September 29nd, 2011

1. Wanted: a keeper for a hidden gem.

Ask for a museum in Barcelona, and everybody will say Museu Picasso, whose collection of youthful works, examples of the Menina’s series from the fifties and other pockets of the master’s oeuvre attract a respectable 1,369,000 visitors (2010’s data from TAN) to its dwellings in the Gothic Quartier. But there is yet another jewel in the city, placed at the top of Montjuïc hill overseeing the urban grid and the sea: the Museu Nacional d’Art de Catalunya (National Gallery of Catalonia), that claims to show “1,000 years of Catalan Art” and actually houses one of the finest Romanesque collections in the world.  The Museu is now searching for a new director.  The open contest was launched last Monday 19th September, and deadline for applications is next October 30, 2011. The outlines state as key requirement to come up with “a clear vision of what the situation of the MNAC should be in all areas of its activity, both at the national and international level”, and the deal will be for five years. Other details, including the composition of the deciding committee, can be found in the MNAC’s  website.

 

2. Dalí’s hype in Moscow.

Ask again for a museum, but in Catalonia, and the most likely answer will be Fundació Gala-Salvador Galí. The numbers there are 1,330,000 visitors (2010’s official data) in its three sites in North Catalonia, headed by the Teatre–Museum in Figueres (a derelict theatre turned in to a “surrealistic object” under Dali’s design). A good 130,000 of these museums-goers come from Russia and this is one of the reasons that has pushed the Fundació to have a show in the Puskhin Museum in Moscow (“Salvador Dalí: a retrospective”, from September 3rd to November 13th.) The generous selection of works, a strong presence of Gala (Dalí’s Russian partner), the dramatic set by painter and Bolshoi’s stage-designer Boris Messerer and of course, the Dalí name’s allure had lead to a resounding success in the numbers side.

 

3. And Russia in the Prado.

In another development of this 2011 Dual Year Spain – Russia, the Hermitage will land in the Museo del Prado next 8th November (The Hermitage in the Prado, up to 25th March 2012). ). All the forward notices point out that the Russian Ark will come loaded with treasures of all kinds an ages, from 5th BC archaeology to 20th AD avantgardes. I am sure this old-fashioned, grand mannered encyclopaedic approach will prove irresistible. In fact, curator Dr. Gabrielle Finaldi, the  Prado’s normally very focused Director of Research, has already called it “amazing, really amazing”.

 

4. Napoleonic invaders had good taste.

"Ramon Satué" i el retrat subjacent (de la Rijsksmuseum web)

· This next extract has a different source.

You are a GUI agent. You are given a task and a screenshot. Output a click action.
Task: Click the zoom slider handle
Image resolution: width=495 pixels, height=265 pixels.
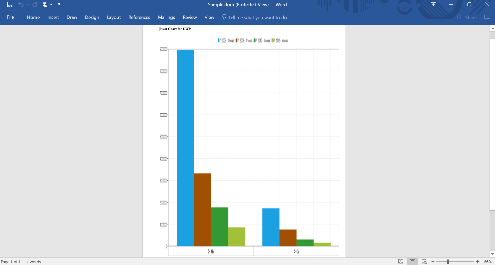click(448, 262)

More on fellow Europeans touring Spain: thanks to an innovative scanning technique, a joint team of Rijksmuseum and the universities of Antwerp and Delft recorded a hidden and previously unknown portrait underneath his “Portrait of Don Ramon Satué”. The work was left unfinished, but it clearly show the sitter wearing a French military uniform completed with the highest decorations of Joseph de Bonaparte’s regime. These were only awarded to the Joseph himself or one of the 15 generals at his service. A full rendering of the findings will be published in the October issue of the Burlington Magazine. This new discovery also points to the interesting subject of leading Spanish artists’ accommodation to the French rule. Even more attractive than Goya’s is Vicente López Portaña’s case, who (in my own personal view) made real progress only when he was working for the new masters. After Napoleon’s brother was ousted from the throne (with some help from Wellington), López became the official portraitist for Fernando VII, the king that in the twisted politics of 19th century Spain, first returned as liberals’ “el Deseado” (“The Wanted”), only to finally call in the French “Saint Louis’ One Thousand Sons” to restore order and Ancient Regime. López’ continuing portraits clearly adapted to the changing political scenarios.

 

5. Paris’ perennial charm.

Thanks to a “Diaporama” signed by Lucie Agache in the always interesting Conaissance des Arts Newsletter, I come across to yet another Paris fine art fair, plainly called Paris Fine Art and open and open from 24th September to 3rd October. Had I been aware of it with some more time, I would have been really tempted to attend, since it is in these mid-range gatherings where exciting discoveries are waiting to be made. So if you want to have a try, and report back any unexpected treasure, this blog is more than open to your feedback.

 

6. Make it double.

Involving again the Connaisance des Arts Newsletter and Paris, I learn about the Fra Angelico et les Maîtres de la Lumière” (“Fra Angelico and the Masters of Light”) exhibition in the Musée Jacquemart André in the French capital. In a model interview in the “Connaissance” website, curator Nicolas Sainte-Fare-Garnot, needs only a little more than seven minutes to broaden the topic on Fra Angelico’s passage from Middles-ages to Early Renaissance, and depict it as a passage from cloisters to city, from word-based preaching to image-based preaching, from flatness to volume and profundity through the play of light and darkness.

 

7. An Internet classic.

To open this section on features that have lasted more a decade in the online world (which counts as a century in our offline lives), this week we pay our respects to the venerable Heilbrunn Time Line of Art History, launched in 2000 in the Metropolitan Museum website.  Covering no less than 10,000 years of human history and no shorter than all major cultures from all parts of this world, the TOAH is always a reference when you need the big picture of all that.